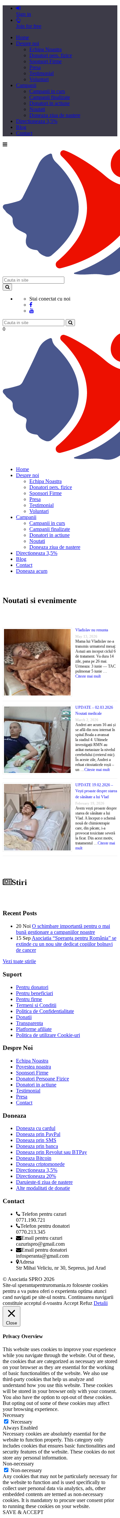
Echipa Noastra (45, 49)
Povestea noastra (33, 1067)
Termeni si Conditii (36, 1005)
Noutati (37, 109)
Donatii (24, 1017)
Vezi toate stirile (19, 961)
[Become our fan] (30, 305)
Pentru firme (29, 999)
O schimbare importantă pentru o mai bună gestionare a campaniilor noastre (63, 929)
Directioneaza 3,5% (36, 121)
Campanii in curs (47, 91)
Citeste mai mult (88, 676)
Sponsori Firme (45, 61)
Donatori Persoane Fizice (42, 1078)
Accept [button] (70, 1303)
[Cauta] (70, 322)
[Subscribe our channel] (31, 311)
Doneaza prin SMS (36, 1140)
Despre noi (27, 43)
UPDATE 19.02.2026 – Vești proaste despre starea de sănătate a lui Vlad (96, 791)
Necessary (21, 1422)
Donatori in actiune (49, 103)
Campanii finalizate (49, 97)
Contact (24, 133)
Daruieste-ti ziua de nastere (44, 1182)
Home (22, 37)
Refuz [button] (86, 1303)
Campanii (26, 85)
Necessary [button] (13, 1415)
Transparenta (29, 1023)
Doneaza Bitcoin (33, 1158)
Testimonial (41, 73)
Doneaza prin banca (37, 1146)
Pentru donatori (32, 987)
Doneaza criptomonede (40, 1164)
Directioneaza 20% (36, 1176)
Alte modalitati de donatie (43, 1188)
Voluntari (39, 79)
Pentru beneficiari (34, 993)
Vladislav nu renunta (91, 630)
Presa (35, 67)
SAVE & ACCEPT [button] (23, 1512)
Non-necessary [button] (18, 1463)
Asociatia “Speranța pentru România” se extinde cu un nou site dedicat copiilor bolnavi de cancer (66, 944)
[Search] (7, 287)
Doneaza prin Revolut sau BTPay (51, 1152)
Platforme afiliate (34, 1029)
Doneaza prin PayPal (38, 1134)
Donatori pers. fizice (50, 55)
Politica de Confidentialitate (45, 1011)
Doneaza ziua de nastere (54, 115)
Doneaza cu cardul (35, 1128)
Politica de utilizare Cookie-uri (48, 1035)
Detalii (101, 1303)
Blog (21, 127)
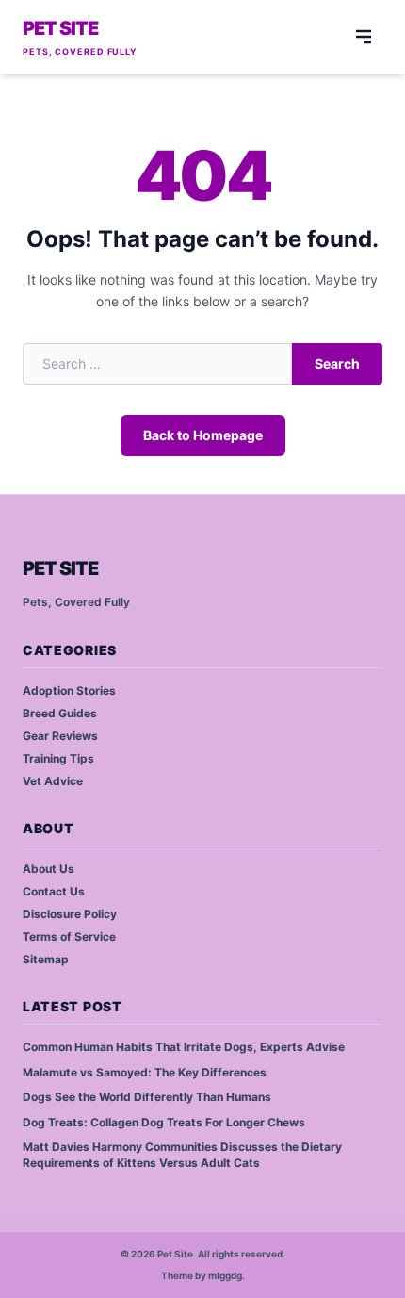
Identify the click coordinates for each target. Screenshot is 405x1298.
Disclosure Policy (70, 914)
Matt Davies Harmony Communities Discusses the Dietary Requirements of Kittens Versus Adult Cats (182, 1155)
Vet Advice (53, 781)
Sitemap (46, 959)
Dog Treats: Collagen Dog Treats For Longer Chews (164, 1122)
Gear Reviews (60, 736)
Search (337, 363)
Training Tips (58, 758)
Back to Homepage (203, 435)
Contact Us (54, 891)
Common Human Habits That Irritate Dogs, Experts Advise (184, 1047)
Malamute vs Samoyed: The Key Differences (145, 1072)
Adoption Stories (69, 690)
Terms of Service (69, 936)
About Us (48, 869)
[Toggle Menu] (363, 37)
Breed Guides (60, 713)
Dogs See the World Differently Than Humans (147, 1097)
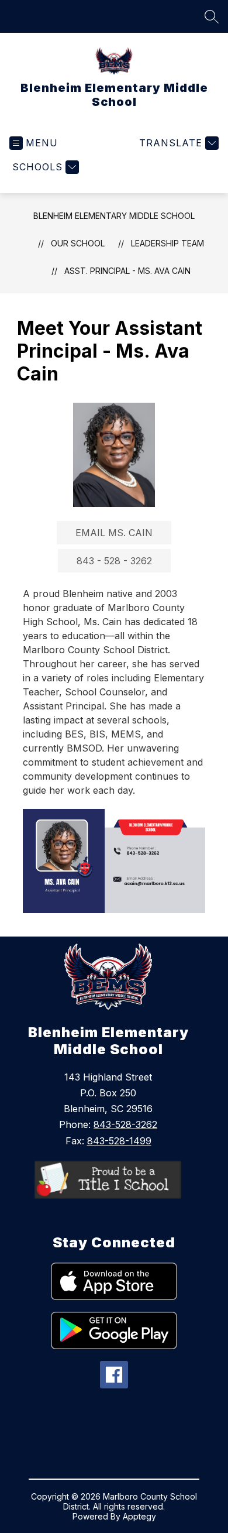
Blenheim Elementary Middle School (114, 216)
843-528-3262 (125, 1124)
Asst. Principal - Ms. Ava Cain (127, 271)
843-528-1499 (119, 1141)
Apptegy (139, 1516)
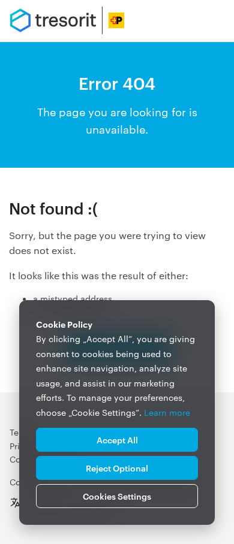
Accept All (117, 439)
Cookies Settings (117, 495)
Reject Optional (117, 467)
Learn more (167, 412)
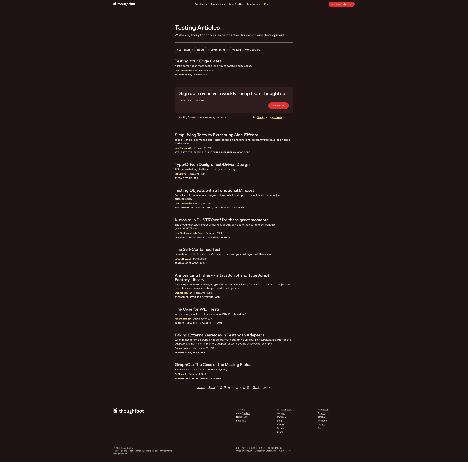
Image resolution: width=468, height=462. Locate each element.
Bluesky (322, 413)
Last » (267, 387)
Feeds (321, 428)
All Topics (183, 49)
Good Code (243, 152)
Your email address (193, 100)
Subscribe (278, 105)
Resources (252, 4)
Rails (196, 353)
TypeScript (181, 297)
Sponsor (281, 428)
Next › (257, 387)
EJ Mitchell (180, 374)
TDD (190, 152)
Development (218, 49)
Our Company (284, 410)
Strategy (213, 237)
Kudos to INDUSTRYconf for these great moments (221, 219)
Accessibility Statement (265, 451)
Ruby (188, 75)
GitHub (321, 417)
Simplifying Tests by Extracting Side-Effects (216, 134)
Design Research (185, 237)
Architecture (200, 378)
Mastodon (323, 410)
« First (201, 387)
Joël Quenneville (183, 71)
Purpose (281, 417)
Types (178, 178)
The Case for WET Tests (197, 309)
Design (201, 49)
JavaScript (196, 297)
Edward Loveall (183, 259)
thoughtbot (200, 35)
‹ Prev (211, 387)
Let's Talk (241, 421)
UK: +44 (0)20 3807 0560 (270, 448)
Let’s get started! (341, 4)
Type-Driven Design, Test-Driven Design (212, 164)
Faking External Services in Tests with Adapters (219, 334)
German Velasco (183, 348)
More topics (252, 50)
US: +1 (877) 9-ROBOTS (246, 448)
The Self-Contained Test (197, 249)
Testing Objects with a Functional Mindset (214, 190)
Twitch (321, 425)
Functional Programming (220, 152)
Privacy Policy (284, 451)
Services (200, 4)
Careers (281, 413)
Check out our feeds (269, 117)
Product (236, 49)
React (218, 323)
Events (280, 425)
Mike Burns (180, 174)
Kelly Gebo (197, 233)
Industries (217, 4)
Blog (266, 4)
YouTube (322, 421)
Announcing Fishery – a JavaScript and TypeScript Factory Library (222, 277)
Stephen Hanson (183, 293)
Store (280, 432)
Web (177, 152)
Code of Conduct (244, 451)
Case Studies (236, 4)
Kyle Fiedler (181, 233)
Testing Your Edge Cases (198, 60)
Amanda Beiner (183, 319)
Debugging (216, 378)
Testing (179, 75)
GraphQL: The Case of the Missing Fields (213, 364)
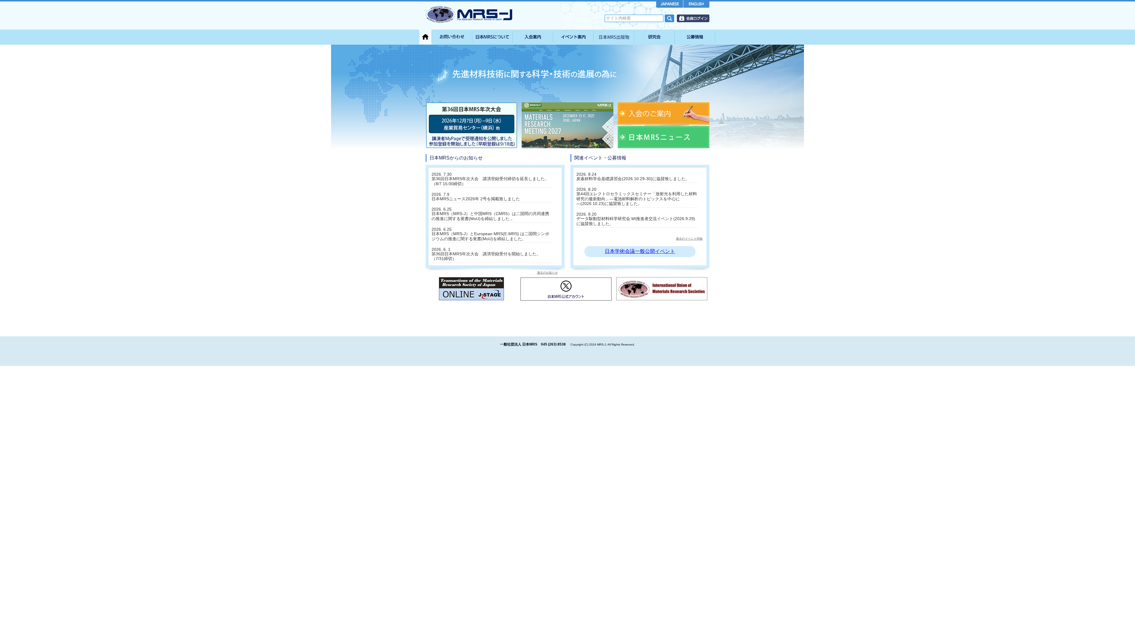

• [THE EXERCISE]:
Reproduce all the rows, substituting "Donează" for every occurrence of "Doneaza" and changing nothing else. Omit the pictures from your answer.

• [EXPECTED OUTPUT]:
Echipa Noastra (45, 49)
Povestea noastra (33, 1067)
Termeni si Conditii (36, 1005)
Noutati (37, 109)
Donatii (24, 1017)
Vezi toate stirile (19, 961)
[Become our fan] (30, 305)
Pentru firme (29, 999)
O schimbare importantă pentru o mai bună gestionare a campaniilor noastre (63, 929)
Directioneaza 3,5% (36, 121)
Campanii in curs (47, 91)
Citeste mai mult (88, 676)
Sponsori Firme (45, 61)
Donatori Persoane Fizice (42, 1078)
Accept [button] (70, 1303)
[Cauta] (70, 322)
[Subscribe our channel] (31, 311)
Donează prin SMS (36, 1140)
Despre noi (27, 43)
UPDATE 19.02.2026 – Vești proaste despre starea de sănătate a lui Vlad (96, 791)
Necessary (21, 1422)
Donatori in actiune (49, 103)
Campanii finalizate (49, 97)
Contact (24, 133)
Daruieste-ti ziua de nastere (44, 1182)
Home (22, 37)
Refuz [button] (86, 1303)
Campanii (26, 85)
Necessary [button] (13, 1415)
Transparenta (29, 1023)
Donează Bitcoin (33, 1158)
Testimonial (41, 73)
Donează prin banca (37, 1146)
Pentru donatori (32, 987)
Donează criptomonede (40, 1164)
Directioneaza 20% (36, 1176)
Alte modalitati de donatie (43, 1188)
Voluntari (39, 79)
Pentru beneficiari (34, 993)
Vladislav nu renunta (91, 630)
Presa (35, 67)
SAVE & ACCEPT [button] (23, 1512)
Non-necessary [button] (18, 1463)
Asociatia “Speranța pentru România” se extinde cu un nou site dedicat copiilor bolnavi de cancer (66, 944)
[Search] (7, 287)
Donează prin Revolut sau BTPay (51, 1152)
Platforme afiliate (34, 1029)
Donează prin PayPal (38, 1134)
Donatori pers. fizice (50, 55)
Politica de Confidentialitate (45, 1011)
Donează ziua de nastere (54, 115)
Donează cu cardul (35, 1128)
Politica de utilizare Cookie-uri (48, 1035)
Detalii (101, 1303)
Blog (21, 127)
Identify the click coordinates for each target. Screenshot is 405x1298.
Disclosure Policy (70, 914)
Matt Davies Harmony Communities Discusses the Dietary Requirements of Kittens Versus Adult Cats (182, 1155)
Vet Advice (53, 781)
Sitemap (46, 959)
Dog Treats: Collagen Dog Treats For Longer Chews (164, 1122)
Gear Reviews (60, 736)
Search (337, 363)
Training Tips (58, 758)
Back to Homepage (203, 435)
Contact Us (54, 891)
Common Human Habits That Irritate Dogs, Experts Advise (184, 1047)
Malamute vs Samoyed: The Key Differences (145, 1072)
Adoption Stories (69, 690)
Terms of Service (69, 936)
About Us (48, 869)
[Toggle Menu] (363, 37)
Breed Guides (60, 713)
Dogs See the World Differently Than Humans (147, 1097)
Blenheim Elementary Middle School (114, 216)
843-528-3262 (125, 1124)
Asst. Principal - Ms. Ava Cain (127, 271)
843-528-1499 (119, 1141)
Apptegy (139, 1516)
Accept All (117, 439)
Cookies Settings (117, 495)
Reject Optional (117, 467)
Learn more (167, 412)
Image resolution: width=468, height=462. Locate each element.
Bluesky (322, 413)
Last » (267, 387)
Feeds (321, 428)
All Topics (183, 49)
Good Code (243, 152)
Your email address (193, 100)
Subscribe (278, 105)
Resources (252, 4)
Rails (196, 353)
TypeScript (181, 297)
Sponsor (281, 428)
Next › (257, 387)
EJ Mitchell (180, 374)
TDD (190, 152)
Development (218, 49)
Our Company (284, 410)
Strategy (213, 237)
Kudos to INDUSTRYconf for these great moments (221, 219)
Accessibility Statement (265, 451)
Ruby (188, 75)
GitHub (321, 417)
Simplifying Tests by Extracting Side-Effects (216, 134)
Design Research (185, 237)
Architecture (200, 378)
Mastodon (323, 410)
« First (201, 387)
Joël Quenneville (183, 71)
Purpose (281, 417)
Types (178, 178)
The Case for WET Tests (197, 309)
Design (201, 49)
JavaScript (196, 297)
Edward Loveall (183, 259)
thoughtbot (200, 35)
‹ Prev (211, 387)
Let's Talk (241, 421)
UK: +44 (0)20 3807 0560 (270, 448)
Let’s get started! (341, 4)
Type-Driven Design, Test-Driven Design (212, 164)
Faking External Services in Tests with Adapters (219, 334)
German Velasco (183, 348)
More topics (252, 50)
US: +1 (877) 9-ROBOTS (246, 448)
The Self-Contained Test (197, 249)
Testing Objects with a Functional Mindset (214, 190)
Twitch (321, 425)
Functional Programming (220, 152)
Privacy Policy (284, 451)
Services (200, 4)
Careers (281, 413)
Check out our feeds (269, 117)
Product (236, 49)
React (218, 323)
Events (280, 425)
Mike Burns (180, 174)
Kelly Gebo (197, 233)
Industries (217, 4)
Blog (266, 4)
YouTube (322, 421)
Announcing Fishery – a JavaScript and TypeScript Factory Library (222, 277)
Stephen Hanson (183, 293)
Store (280, 432)
Web (177, 152)
Code of Conduct (244, 451)
Case Studies (236, 4)
Kyle Fiedler (181, 233)
Testing Your Edge Cases (198, 60)
Amanda Beiner (183, 319)
Debugging (216, 378)
Testing (179, 75)
GraphQL: The Case of the Missing Fields (213, 364)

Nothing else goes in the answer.